Bild: Denkmal für die erste homosexuelle Emanzipationsbewegung am Magnus-Hirsc…
Berlin taz | Erschütternd, alarmierend, eine deutliche Warnung: Das sind
die Worte, die Politiker*innen für die Ergebnisse des Berliner
Registers finden. Denn die Zahlen rassistischer, antisemitischer und
queerfeindlicher Angriffe haben einen neuen Höchststand erreicht. Sie
stiegen von 4.156 im Jahr 2022 auf 5.286 im Jahr 2023 an. Das geht aus dem
Bericht hervor, den die Projektkoordinatorin der Sammelstelle für
gewalttätige Vorfälle, Kati Becker, am Donnerstag vorstellte.

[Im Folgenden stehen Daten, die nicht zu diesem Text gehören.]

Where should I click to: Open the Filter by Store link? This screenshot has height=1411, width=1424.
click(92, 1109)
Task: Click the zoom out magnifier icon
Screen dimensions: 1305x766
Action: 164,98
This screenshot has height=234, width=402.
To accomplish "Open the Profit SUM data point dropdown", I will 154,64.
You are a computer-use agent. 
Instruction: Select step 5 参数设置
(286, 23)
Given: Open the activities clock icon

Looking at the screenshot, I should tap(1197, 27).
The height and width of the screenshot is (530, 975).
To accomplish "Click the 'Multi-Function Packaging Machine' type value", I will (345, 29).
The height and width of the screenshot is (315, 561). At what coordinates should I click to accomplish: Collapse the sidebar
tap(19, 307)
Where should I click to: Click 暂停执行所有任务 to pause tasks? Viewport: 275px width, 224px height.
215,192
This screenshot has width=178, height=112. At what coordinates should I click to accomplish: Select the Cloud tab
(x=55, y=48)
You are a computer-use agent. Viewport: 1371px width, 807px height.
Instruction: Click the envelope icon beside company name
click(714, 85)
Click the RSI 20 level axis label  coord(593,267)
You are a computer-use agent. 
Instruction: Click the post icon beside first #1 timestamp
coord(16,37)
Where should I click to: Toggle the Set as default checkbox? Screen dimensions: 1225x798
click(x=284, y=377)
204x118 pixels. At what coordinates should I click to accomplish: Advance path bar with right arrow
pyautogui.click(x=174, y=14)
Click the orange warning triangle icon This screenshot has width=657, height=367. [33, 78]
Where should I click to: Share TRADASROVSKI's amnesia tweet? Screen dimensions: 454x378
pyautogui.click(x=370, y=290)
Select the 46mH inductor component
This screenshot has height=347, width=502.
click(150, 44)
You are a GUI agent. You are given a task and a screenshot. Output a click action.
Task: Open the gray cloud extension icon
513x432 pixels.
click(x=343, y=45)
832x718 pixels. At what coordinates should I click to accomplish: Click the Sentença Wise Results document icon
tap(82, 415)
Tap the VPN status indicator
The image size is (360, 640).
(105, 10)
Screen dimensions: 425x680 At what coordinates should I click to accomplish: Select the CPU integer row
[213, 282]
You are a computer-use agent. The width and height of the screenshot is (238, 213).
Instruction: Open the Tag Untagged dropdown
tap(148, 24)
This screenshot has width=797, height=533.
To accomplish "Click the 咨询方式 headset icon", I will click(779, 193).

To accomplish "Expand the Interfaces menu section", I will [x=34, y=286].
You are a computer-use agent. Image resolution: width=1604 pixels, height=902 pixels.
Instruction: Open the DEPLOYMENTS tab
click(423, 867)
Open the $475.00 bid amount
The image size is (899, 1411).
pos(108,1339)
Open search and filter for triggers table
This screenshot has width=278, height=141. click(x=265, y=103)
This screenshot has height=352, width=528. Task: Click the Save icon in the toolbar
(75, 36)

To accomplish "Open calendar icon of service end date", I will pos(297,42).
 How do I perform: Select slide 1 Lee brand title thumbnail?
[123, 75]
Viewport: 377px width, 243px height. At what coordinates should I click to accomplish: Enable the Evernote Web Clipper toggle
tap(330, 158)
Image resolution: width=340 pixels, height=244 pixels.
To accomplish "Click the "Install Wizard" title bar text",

Die Zahlen zeigten einen deutlichen Zusammenhang von Hass im digitalen und
Vorfällen im öffentlichen Raum, sagt Becker. „Dynamiken im Internet, wie
Desinformation, Hetze und Propaganda beeinflussen immer mehr das Geschehen
auf der Straße“, sagt sie. Das zeige sich etwa bei den – insgesamt 778 –
rassistischen Vorfällen: „Im Jahresverlauf sehen wir Ausschläge in Monaten,
in denen online rassistische Debatten geführt wurden“, sagt Becker. Die
Reduzierung komplexer Probleme auf rassistische Erklärungsmuster, wie bei
der Silvester-, der Freibad- oder der Asylrechtdebatte erhöhten die
gewalttätigen Vorfälle.
[1][Bei LGBTIQ-feindlichen Vorfällen hat es eine Verdopplung von 239 auf
464 gegeben]. Die gemeldeten Fälle seien jedoch „nur die Spitze des
Eisbergs“, sagt Anne Schaar, vom Anti-LGBTIQ-Gewaltprojekt L-Support.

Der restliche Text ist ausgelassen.